Your goal: Show all the lines in the data below that include the word "entry".

Data section:
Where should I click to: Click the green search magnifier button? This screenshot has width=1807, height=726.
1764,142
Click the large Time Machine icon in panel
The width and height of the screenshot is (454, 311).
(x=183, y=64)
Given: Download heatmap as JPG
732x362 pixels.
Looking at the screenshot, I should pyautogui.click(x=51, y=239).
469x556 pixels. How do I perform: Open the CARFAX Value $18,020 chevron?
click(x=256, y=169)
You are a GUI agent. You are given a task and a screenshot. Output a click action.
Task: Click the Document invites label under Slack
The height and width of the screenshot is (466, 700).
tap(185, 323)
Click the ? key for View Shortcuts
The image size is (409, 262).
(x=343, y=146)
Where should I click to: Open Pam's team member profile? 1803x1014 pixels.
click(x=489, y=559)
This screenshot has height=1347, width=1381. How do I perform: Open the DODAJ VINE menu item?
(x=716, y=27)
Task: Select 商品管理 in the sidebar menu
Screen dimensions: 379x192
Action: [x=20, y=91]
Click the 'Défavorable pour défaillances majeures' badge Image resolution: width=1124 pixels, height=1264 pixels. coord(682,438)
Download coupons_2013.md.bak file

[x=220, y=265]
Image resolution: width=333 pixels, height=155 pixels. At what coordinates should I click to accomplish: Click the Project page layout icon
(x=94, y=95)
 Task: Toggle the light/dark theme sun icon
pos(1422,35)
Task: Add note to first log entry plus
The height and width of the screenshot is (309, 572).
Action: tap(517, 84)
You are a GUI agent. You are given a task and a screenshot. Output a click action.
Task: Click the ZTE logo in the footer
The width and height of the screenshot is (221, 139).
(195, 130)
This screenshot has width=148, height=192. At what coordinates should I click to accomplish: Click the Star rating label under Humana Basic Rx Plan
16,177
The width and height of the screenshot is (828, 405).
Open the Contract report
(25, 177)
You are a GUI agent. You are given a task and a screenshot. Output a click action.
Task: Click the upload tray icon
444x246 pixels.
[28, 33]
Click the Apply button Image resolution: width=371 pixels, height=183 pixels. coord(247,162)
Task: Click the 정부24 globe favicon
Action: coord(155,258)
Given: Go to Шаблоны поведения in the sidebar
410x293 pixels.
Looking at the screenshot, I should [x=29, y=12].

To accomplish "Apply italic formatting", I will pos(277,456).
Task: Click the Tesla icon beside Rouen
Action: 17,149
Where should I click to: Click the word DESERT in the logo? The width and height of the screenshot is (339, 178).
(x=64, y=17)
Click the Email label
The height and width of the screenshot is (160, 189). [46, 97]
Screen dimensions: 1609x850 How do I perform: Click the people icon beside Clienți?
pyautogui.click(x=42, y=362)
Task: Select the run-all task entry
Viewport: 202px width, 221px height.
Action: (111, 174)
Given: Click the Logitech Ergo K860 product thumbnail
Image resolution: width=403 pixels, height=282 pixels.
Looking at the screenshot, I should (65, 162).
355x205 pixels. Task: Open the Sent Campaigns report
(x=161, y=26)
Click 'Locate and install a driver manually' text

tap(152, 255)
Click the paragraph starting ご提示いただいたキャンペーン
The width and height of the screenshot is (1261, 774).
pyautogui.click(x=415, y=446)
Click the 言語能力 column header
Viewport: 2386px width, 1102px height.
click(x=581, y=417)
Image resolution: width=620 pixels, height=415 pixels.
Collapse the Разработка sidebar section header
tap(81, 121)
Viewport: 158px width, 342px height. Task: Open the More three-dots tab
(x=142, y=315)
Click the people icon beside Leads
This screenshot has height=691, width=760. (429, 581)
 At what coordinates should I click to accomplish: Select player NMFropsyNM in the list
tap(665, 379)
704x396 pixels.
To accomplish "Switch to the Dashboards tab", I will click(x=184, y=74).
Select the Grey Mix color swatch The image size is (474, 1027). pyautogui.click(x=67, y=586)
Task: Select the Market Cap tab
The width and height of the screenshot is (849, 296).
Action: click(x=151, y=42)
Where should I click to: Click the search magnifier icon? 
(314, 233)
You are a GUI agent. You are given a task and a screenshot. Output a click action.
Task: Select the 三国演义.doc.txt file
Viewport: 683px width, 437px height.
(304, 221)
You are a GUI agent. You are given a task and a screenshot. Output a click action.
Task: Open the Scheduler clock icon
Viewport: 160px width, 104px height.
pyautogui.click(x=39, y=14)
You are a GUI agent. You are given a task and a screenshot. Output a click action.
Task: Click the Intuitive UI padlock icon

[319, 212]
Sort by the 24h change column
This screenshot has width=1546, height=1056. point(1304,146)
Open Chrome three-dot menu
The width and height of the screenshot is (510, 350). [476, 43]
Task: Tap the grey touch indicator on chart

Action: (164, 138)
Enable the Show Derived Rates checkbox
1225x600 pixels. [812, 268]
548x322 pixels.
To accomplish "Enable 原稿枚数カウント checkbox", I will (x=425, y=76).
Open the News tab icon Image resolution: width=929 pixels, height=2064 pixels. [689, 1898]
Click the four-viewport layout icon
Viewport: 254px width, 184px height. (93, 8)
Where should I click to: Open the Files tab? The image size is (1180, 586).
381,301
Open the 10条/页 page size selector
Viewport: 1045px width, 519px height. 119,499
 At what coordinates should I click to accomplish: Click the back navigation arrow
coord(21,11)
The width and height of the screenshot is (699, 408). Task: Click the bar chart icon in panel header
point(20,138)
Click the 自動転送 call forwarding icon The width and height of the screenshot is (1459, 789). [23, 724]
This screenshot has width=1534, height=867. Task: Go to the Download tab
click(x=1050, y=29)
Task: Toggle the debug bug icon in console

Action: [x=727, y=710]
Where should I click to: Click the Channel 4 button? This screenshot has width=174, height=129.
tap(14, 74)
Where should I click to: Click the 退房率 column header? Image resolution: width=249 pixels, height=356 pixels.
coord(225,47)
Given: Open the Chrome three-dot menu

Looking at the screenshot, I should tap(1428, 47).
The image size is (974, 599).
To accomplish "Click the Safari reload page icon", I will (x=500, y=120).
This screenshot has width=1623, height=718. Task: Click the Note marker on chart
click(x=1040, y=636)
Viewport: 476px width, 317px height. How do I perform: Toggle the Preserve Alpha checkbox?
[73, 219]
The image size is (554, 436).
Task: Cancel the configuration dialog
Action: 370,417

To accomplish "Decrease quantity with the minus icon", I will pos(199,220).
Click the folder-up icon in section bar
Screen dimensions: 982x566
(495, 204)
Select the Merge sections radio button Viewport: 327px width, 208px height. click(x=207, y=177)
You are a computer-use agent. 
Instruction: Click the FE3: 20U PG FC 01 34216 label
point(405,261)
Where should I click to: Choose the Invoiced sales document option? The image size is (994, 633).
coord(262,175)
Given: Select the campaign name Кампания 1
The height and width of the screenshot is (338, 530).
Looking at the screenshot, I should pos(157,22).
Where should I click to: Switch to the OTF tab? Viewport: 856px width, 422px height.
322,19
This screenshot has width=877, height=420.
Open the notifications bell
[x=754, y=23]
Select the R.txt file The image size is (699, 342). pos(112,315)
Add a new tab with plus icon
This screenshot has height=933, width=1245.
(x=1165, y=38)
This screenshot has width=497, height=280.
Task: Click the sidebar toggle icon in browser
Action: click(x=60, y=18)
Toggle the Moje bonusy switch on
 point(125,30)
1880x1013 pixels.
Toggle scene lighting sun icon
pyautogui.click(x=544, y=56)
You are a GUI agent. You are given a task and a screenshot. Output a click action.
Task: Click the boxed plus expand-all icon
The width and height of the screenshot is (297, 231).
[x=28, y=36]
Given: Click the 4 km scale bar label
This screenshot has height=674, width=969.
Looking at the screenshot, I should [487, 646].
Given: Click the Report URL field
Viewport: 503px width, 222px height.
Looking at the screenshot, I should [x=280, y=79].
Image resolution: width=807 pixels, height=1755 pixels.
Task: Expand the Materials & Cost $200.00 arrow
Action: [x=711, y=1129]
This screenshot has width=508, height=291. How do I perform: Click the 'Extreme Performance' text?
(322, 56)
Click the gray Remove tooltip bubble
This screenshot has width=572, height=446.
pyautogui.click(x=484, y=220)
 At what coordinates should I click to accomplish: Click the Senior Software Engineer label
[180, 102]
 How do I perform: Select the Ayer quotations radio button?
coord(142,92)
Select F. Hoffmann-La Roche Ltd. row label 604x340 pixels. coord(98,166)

Problem solution:
Task: Add note to first log entry plus
Task: Select the run-all task entry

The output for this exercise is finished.